A rendering of Peter Zumthor's LACMA redesign. Photo: Atelier Peter Zumthor & Partner.
A rendering of Peter Zumthor's LACMA redesign. Photo: Atelier Peter Zumthor & Partner.

The Los Angeles County Museum of Art (LACMA) could look very different in nine years, if director Michael Govan has his way. As reported by the Los Angeles Times, Govan has outlined his ambitious vision for an expansion that would add a skyscraper across the Boulevard from the museum, in addition to existing plans to replace the institution’s current seven-building campus with an integrated, elevated, 410,000 square-foot building designed by Swiss architect Peter Zumthor.

Even before factoring in the tower, the projected costs for such a project are between $750,000 million and $1 billion, and are already drawing criticism from concerned Angelenos in the form of letters to the editor of the LA Times. The Zumthor building will be owned by Los Angeles County, and Govan is hoping to generate a fifth of the necessary funds from taxpayer dollars. The museum is aiming to complete the expansion by 2023, to coincide with the planned opening of a new subway stop under the high-rise that would bring visitors directly to the institution’s door.

The previously announced Zumthor plan is already ripe for controversy, as it does away with buildings that are named after major museum donors and could be considered historically significant. Despite the massive scale of the project, LACMA would only gain 50,000 square feet of exhibition space from the plan, which ingeniously elevates the museum above Wilshire Boulevard in order to avoid interfering with the neighboring prehistoric site, the La Brea Tar Pits (see artnet News report).

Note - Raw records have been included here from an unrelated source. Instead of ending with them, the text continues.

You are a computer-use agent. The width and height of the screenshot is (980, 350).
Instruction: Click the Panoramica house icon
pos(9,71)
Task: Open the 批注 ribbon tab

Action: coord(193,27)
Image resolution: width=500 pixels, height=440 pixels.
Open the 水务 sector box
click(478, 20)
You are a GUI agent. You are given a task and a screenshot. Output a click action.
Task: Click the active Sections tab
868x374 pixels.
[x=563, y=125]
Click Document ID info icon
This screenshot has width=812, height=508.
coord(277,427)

Govan hopes to enlist Frank Gehry to design the tower, which could potentially house the architect’s archives, in addition to a new architecture and design wing for the museum. Potentially, the city’s Architecture and Design Museum, which is being displaced by the site’s subway construction, could also make its home there. The upper levels would likely house a hotel and condominiums—a scheme not dissimilar to one underway at New York’s MoMA. Only part of the property belongs to LACMA, and the museum would have to get the other property owners to agree to the plan.

“There’s good reason to build a major development there,” Govan told the LA Times. “You’ve got subway access and density on Wilshire. My dream is some beautiful piece of architecture with an architecture and design museum at the base, which would add to Museum Row.”